@Rhino you made some good points. I read my text again and sounds a bit like a rant.
Bigger B2B companies and certain niches(like related to internet marketing) don’t have this perception(or they overcame it). CRM tools, many of them have affiliate and partner programs, HR tools, accounting tools, the same…
Just as an example, companies like Shopify, InfusionSoft, FreshDesk, AWeber, HootSuite, Olark, Wrike, WebEngage, Bigcommerce, LeadPages, all Citrix products, these are just a few that comes to my mind that have affiliate programs for years and I know it works for them by the amount of resources they allocate.
Yes, I asked why they think that and like I said in the previous post, it was related to the wisdom of the crowd (usually the circles they are in), but they don’t know exactly why…
The general reputation comes from a past where there weren’t any regulations, the spam was still legal and some big brands attracted bad apples, without any filtering and monitoring in place, which led to abuse. Things are much better now, but the bad reputation still exists in many circles and I don’t know if it’s better to try fix it or just “skip” it using other terms like many do.
However, in B2B(SaaS or not), there weren’t any issues as I know of, so it has no real base/truth. B2B model by default doesn’t attract “bad” affiliates, it’s harder to sell, longer sales cycles, the audience is totally different, etc
The popularity(and reputation in this case) of a channel has a lot to do with how much resources companies allocate from the start. In many cases the ones that tried and seen it fail, treated it with ignorance, something like “let’s try a bit of affiliate marketing”… like Lincoln Murphy from Sixteen Ventures (some of you heard of him, a big advocate of affiliate marketing for SaaS) said something like: “people treat it as another random act of marketing”.

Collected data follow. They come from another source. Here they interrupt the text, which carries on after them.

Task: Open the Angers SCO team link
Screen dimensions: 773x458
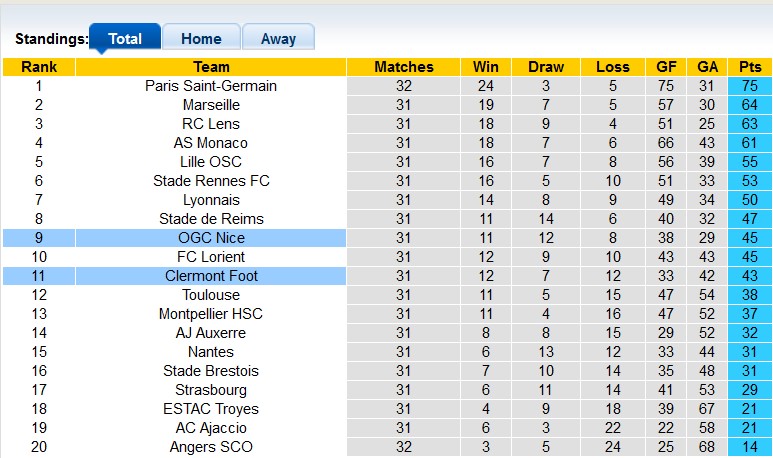Action: pyautogui.click(x=211, y=447)
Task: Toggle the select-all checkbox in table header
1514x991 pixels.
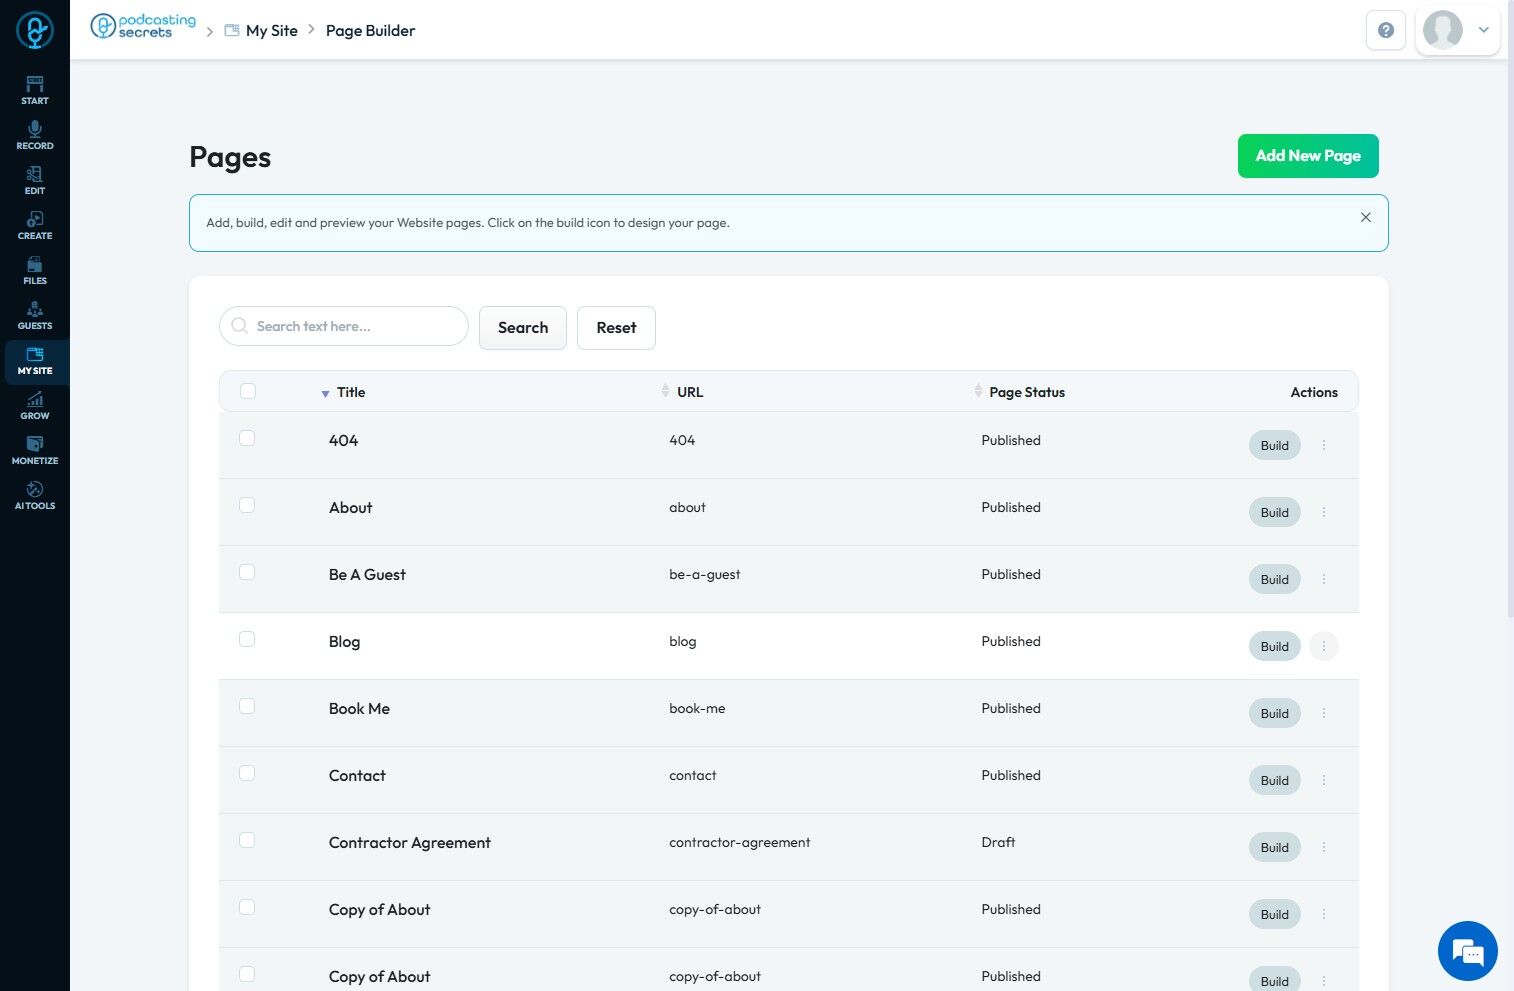Action: tap(248, 391)
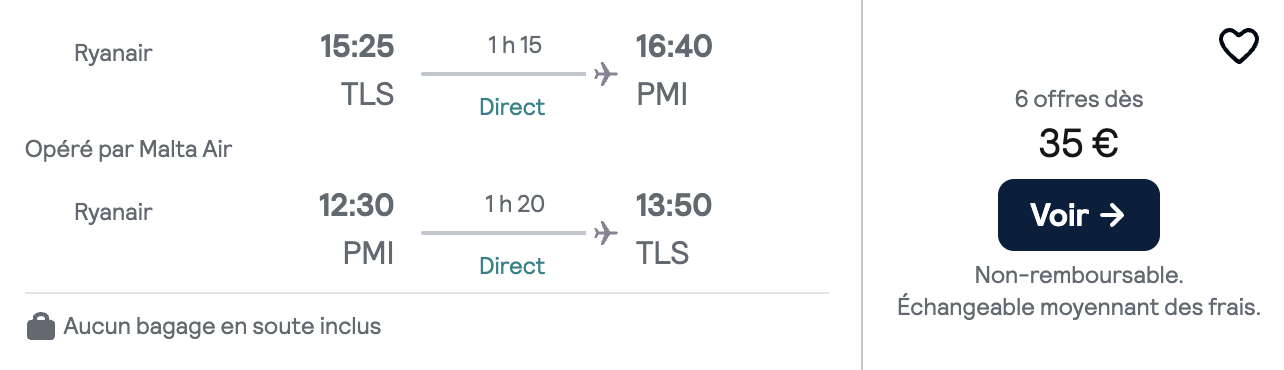This screenshot has height=370, width=1284.
Task: Select the 15:25 departure time
Action: [x=357, y=46]
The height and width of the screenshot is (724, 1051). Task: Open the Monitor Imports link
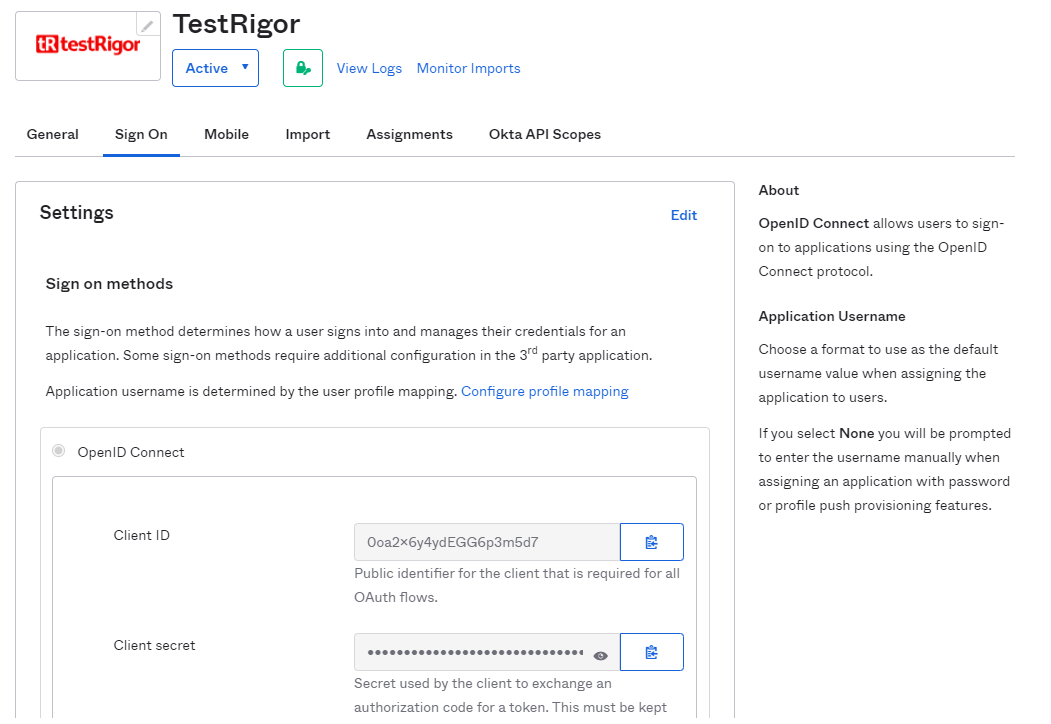468,68
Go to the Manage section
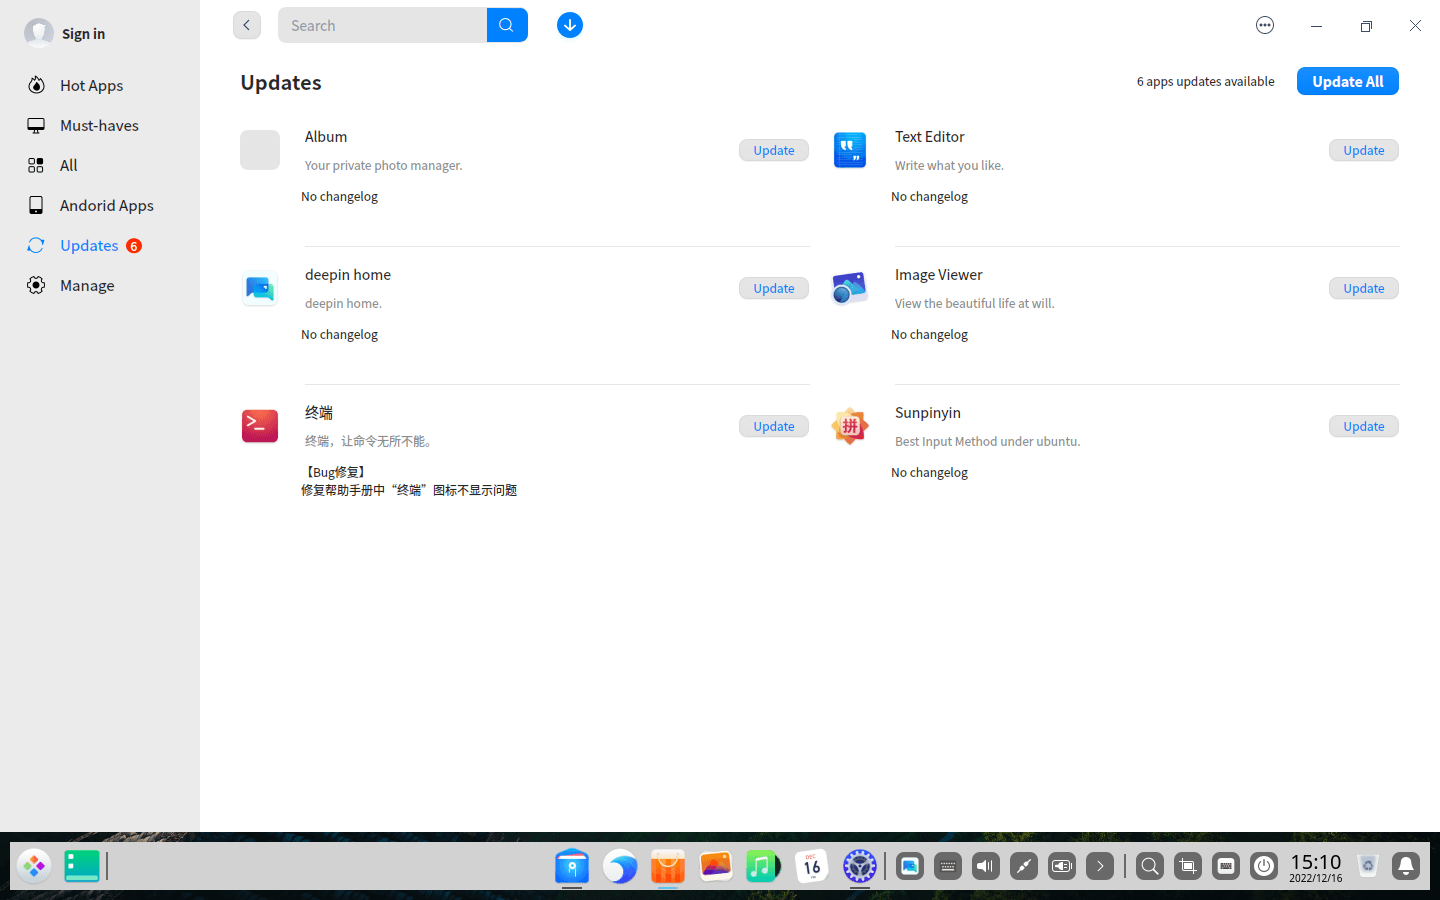Viewport: 1440px width, 900px height. (87, 285)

I’ve just talked with the owner of a small SaaS that did about 50k MRR and wanted to try affiliate marketing because some people asked about it. When I said he needs to give at least 20-30% of the revenue as commission he was like “no way, that’s too much” … well, if you want to make it work you need to give something in return. If you treat it like this, of course it will fail. No high quality affiliate would make efforts to sell a product that doesn’t pay him for his work.
I’m in the process to do the things you mentioned in my last topic and here, I’m working on an ebook right now that will answer lots of question about this channel.